Partecipare al futuro
Con gli americani sono arrivati in Iraq anche i predicatori cristiani legati alle nuove chiese evangelicali.
Secondo l’arcivescovo cattolico di rito latino di Baghdad, mons. Jean Benjamin Sleiman, i predicatori delle sette religiose degli Stati Uniti stanno provocando la reazione del fondamentalismo musulmano. Arringhe alla folla nelle strade e denaro sono il metodo usato per convertire i musulmani (cf. The Tablet 30.8.2003, 23). «Tutto questo sta creando un’atmosfera impossibile che, offendendo la sensibilità della gente, nutre lo sviluppo dell’estremismo sciita», dice l’arcivescovo.
Instabilità e paura fanno crescere le forze fondamentaliste musulmane, in quanto la popolazione civile identifica i cristiani iracheni con gli occidentali e, quindi, con gli americani. «Non si vedono soluzioni politiche», aggiunge l’arcivescovo Sleiman, lamentando la mancanza di agenti di sicurezza, di polizia o di alcun segno di amministrazione pubblica nelle strade delle città irachene.
Non diversa è la posizione della Chiesa caldea. Nonostante i timori che gli sciiti radicali stiano esercitando pressioni per stabilire una teocrazia islamica in Iraq, e la crescente evidenza del deterioramento delle relazioni fra cristiani e musulmani nel paese, a partire dal 19 agosto si è tenuto a Baghdad un sinodo della Chiesa caldea, la maggiore Chiesa cristiana in Iraq. Convocati dopo la morte dell’ottantunenne patriarca Raphael I Bidawid, il 7 luglio, i rappresentanti di 20 diocesi caldee hanno sfidato l’insicurezza della capitale irachena e si sono riuniti per l’elezione di un nuovo leader. I vescovi caldei hanno chiesto esplicitamente a Paul Bremer, attuale governatore civile dell’Iraq, di poter avere un ruolo effettivo nel dopo Saddam in Iraq.

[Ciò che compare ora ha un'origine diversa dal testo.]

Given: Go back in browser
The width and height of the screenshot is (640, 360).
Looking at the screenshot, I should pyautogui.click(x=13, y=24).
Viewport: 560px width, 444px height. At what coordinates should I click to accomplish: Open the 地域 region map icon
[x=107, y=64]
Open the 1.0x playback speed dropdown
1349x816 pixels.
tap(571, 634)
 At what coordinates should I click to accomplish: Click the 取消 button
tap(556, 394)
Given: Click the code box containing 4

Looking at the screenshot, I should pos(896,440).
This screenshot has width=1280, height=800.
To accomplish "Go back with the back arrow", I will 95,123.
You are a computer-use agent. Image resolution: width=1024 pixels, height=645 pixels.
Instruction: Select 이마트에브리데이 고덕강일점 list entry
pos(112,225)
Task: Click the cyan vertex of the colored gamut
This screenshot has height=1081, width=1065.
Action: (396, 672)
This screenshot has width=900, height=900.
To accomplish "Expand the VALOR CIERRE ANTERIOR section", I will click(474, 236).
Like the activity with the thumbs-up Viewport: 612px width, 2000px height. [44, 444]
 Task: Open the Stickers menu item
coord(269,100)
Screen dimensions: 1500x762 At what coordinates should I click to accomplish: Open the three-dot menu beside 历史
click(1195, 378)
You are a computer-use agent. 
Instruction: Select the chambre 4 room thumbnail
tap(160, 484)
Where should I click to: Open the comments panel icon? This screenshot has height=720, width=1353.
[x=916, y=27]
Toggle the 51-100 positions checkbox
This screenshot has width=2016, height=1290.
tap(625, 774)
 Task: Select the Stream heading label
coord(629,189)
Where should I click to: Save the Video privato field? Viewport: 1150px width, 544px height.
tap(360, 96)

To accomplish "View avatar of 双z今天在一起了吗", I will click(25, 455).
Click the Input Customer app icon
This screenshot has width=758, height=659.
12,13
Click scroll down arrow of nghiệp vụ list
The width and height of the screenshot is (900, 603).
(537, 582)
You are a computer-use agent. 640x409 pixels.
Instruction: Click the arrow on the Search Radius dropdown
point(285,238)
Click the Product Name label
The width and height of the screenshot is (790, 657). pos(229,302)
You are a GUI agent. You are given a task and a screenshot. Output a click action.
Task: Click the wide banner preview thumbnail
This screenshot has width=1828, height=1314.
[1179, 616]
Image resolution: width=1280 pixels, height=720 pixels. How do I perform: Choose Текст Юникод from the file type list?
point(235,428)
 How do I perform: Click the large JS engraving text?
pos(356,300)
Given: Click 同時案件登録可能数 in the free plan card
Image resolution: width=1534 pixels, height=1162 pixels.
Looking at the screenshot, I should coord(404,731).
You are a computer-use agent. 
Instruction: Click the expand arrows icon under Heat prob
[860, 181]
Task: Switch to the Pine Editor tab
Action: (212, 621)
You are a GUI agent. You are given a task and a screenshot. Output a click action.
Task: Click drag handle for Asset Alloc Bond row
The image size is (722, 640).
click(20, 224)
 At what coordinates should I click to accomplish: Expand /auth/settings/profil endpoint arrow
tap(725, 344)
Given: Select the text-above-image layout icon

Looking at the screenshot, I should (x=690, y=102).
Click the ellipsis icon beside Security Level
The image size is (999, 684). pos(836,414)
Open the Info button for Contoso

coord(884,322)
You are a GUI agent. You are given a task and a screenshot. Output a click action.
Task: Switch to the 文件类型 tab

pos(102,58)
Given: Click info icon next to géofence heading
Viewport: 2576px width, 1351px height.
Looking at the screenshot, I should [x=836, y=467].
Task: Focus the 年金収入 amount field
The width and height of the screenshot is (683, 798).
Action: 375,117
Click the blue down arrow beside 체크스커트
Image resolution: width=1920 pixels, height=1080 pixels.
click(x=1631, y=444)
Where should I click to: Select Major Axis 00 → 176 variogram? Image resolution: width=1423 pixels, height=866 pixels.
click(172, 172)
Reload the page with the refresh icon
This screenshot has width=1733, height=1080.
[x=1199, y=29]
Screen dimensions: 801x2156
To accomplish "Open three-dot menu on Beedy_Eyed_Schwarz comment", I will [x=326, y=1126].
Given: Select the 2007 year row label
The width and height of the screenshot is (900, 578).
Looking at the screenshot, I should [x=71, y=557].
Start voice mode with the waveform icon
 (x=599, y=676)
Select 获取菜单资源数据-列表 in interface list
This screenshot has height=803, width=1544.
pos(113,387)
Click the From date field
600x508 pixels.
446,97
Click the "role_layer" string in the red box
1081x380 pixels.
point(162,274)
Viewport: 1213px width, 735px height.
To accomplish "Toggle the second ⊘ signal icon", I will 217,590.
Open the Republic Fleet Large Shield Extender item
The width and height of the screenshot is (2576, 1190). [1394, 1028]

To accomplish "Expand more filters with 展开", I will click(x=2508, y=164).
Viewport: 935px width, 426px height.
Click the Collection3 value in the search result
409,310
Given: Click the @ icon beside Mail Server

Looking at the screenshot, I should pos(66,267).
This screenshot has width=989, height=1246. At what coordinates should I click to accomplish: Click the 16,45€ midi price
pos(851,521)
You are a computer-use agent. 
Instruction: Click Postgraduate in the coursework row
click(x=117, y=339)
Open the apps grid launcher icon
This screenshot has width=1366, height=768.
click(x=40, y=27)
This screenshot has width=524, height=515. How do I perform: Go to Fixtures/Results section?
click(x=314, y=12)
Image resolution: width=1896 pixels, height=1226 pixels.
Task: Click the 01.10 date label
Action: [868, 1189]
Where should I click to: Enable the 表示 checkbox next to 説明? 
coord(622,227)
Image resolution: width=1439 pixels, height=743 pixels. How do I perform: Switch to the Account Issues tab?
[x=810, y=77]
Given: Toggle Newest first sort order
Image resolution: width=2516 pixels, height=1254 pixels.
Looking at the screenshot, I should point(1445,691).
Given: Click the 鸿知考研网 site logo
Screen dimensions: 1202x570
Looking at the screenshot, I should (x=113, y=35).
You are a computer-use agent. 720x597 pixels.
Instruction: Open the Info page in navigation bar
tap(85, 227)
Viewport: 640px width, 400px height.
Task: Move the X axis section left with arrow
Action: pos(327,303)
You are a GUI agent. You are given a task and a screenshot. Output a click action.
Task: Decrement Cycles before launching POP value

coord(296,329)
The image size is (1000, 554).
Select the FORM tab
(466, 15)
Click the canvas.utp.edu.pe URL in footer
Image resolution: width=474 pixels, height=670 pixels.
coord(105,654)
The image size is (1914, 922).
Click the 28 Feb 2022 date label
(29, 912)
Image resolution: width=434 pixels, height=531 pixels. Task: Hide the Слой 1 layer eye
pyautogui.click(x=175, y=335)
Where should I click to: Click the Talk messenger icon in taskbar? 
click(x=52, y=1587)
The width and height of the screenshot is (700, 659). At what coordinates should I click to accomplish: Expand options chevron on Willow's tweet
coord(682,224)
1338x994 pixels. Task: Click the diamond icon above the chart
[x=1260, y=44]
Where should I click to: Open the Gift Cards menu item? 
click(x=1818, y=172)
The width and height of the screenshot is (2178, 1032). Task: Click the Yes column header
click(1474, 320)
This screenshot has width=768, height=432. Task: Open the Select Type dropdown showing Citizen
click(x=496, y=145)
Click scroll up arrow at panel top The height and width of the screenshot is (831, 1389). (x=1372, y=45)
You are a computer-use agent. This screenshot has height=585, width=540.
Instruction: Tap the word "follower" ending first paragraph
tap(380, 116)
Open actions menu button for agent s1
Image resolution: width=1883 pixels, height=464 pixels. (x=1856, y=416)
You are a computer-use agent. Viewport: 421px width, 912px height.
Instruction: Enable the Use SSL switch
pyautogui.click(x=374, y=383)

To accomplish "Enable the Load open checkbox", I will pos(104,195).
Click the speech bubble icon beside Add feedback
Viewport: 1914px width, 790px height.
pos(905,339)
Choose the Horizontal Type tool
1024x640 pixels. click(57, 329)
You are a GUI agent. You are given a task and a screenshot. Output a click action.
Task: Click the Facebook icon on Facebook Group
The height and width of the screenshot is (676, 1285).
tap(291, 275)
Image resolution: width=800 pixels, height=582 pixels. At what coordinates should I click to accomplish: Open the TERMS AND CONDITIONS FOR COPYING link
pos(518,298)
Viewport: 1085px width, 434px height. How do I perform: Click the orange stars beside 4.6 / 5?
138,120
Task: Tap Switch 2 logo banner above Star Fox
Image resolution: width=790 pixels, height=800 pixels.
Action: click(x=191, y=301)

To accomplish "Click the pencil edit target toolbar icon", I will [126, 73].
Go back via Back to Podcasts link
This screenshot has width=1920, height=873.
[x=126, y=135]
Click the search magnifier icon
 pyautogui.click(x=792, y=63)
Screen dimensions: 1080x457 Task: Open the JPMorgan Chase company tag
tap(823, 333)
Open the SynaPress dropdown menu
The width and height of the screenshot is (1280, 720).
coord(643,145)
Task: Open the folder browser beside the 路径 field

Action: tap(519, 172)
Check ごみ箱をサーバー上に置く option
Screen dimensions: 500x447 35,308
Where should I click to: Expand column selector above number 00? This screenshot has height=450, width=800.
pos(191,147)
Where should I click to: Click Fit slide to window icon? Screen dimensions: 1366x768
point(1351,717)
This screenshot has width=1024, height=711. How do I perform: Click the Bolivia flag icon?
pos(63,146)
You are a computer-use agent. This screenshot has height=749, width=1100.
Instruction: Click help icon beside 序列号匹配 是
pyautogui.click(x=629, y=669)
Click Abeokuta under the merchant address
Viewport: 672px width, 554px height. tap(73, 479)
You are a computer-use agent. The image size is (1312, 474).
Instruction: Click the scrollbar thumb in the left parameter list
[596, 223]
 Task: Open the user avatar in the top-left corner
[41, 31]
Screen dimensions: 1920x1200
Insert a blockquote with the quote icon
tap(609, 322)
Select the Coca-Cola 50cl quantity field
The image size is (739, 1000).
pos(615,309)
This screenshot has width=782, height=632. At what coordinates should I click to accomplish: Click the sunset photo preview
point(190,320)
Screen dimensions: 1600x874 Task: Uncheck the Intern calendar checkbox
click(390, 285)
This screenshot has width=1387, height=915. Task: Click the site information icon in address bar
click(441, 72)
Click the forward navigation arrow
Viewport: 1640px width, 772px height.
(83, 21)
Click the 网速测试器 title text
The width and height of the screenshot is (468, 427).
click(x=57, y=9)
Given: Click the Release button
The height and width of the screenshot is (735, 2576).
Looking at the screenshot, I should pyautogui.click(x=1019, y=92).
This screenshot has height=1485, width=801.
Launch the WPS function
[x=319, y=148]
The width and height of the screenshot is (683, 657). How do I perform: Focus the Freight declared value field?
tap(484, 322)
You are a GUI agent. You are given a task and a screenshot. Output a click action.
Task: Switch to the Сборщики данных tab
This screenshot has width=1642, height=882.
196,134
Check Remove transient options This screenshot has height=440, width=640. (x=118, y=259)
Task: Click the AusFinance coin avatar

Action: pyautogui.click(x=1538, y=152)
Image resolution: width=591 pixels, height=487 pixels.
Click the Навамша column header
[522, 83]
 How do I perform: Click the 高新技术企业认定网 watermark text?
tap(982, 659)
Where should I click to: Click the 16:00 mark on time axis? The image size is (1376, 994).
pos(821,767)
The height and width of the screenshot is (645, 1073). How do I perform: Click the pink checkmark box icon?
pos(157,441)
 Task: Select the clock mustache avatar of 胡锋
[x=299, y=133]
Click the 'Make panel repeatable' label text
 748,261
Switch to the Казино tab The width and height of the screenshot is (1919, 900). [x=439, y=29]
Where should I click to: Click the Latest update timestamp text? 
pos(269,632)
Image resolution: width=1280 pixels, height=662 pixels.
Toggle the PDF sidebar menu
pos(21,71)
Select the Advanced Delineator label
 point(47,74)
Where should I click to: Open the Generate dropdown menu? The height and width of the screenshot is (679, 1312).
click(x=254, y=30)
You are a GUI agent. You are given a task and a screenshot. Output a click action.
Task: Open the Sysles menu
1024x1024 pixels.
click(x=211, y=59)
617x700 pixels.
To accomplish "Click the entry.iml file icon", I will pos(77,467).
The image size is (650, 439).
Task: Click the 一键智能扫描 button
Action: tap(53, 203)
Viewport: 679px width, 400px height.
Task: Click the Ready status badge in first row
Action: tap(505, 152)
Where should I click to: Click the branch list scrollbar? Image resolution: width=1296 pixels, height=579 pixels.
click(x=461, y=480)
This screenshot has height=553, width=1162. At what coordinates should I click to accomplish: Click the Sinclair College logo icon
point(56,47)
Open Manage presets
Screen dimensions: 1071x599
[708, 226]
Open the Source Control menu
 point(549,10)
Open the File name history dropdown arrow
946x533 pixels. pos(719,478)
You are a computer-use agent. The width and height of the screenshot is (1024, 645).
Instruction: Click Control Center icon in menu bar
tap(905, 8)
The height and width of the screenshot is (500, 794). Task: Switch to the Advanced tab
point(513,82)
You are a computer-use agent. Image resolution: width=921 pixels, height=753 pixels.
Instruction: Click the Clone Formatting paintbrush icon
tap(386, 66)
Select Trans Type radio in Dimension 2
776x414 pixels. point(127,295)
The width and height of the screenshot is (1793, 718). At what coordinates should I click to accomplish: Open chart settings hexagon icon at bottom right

La richiesta è precisa: inserire un rappresentante caldeo nel Consiglio governativo iracheno. «Dopo anni d’emarginazione e assenza dalla vita sociale, la comunità cattolica caldea, sotto la guida del nuovo patriarca (la cui elezione è imminente, ndr), desidera contribuire al futuro dell’Iraq», sostengono i vescovi. Va tuttavia ricordato che i rapporti personali tra il vecchio patriarca Raphael I Bidawid e il dittatore Saddam Hussein sono stati per lungo tempo buoni e diretti e solo la lunga assenza del patriarca stesso per il suo grave stato di salute ha impedito agli avversari di Saddam di compiere una facile e ingiustificata equazione di collaborazione nelle relazioni tra Chiesa caldea e dittatura.
La Chiesa caldea, che è una Chiesa cattolica di rito orientale in comunione con Roma, ha circa 1.500.000 fedeli in tutto il mondo. L’80% degli 800.000 cristiani iracheni sono caldei, 350.000 vivono a Baghdad. La popolazione caldea rappresenta il terzo gruppo etnico del paese, una presenza importante anche in campo professionale e civile. Le ultime difficoltà sperimentate dai cristiani iracheni sono state descritte il 19 agosto dall’arcivescovo Fernando Filoni, nunzio a Baghdad. Assassinio e saccheggio sono eventi quotidiani, le bande imperversano indisturbate nella capitale irachena. «La maggior parte dei preti cristiani - ha detto - ha attualmente paura a lasciare la propria abitazione».
Il nunzio si è unito agli altri capi della Chiesa nella condanna dell’attentato al quartier generale delle Nazioni Unite a Baghdad il 19 agosto, che ha causato la morte di almeno 21 persone, compreso l’inviato delle Nazioni Unite, Sergio Vieira de Mello, e il ferimento di almeno altre 100 persone. «Questo non dovrebbe scoraggiare l’impegno internazionale a far tornare l’Iraq alla normalità», ha detto, ma pensa che la tragedia possa causare un ripensamento rispetto alla ricostruzione del paese, perché è chiaro che «ci sono persone che non vogliono la normalità». Ha aggiunto che la sicurezza e le prime necessità, specialmente le scarse attrezzature negli ospedali, necessitano di un’attenzione immediata. La questione della sicurezza riguarda anche gli esponenti delle organizzazioni internazionali umanitarie. A seguito dell’attacco al quartier generale delle Nazioni Unite, le organizzazioni umanitarie cristiane hanno detto di temere per la sicurezza dei propri operatori in Iraq. «Sono molto preoccupata per il deterioramento della situazione della sicurezza» ha detto Hanno Schaefer, rappresentante a Baghdad di Caritas Internationalis.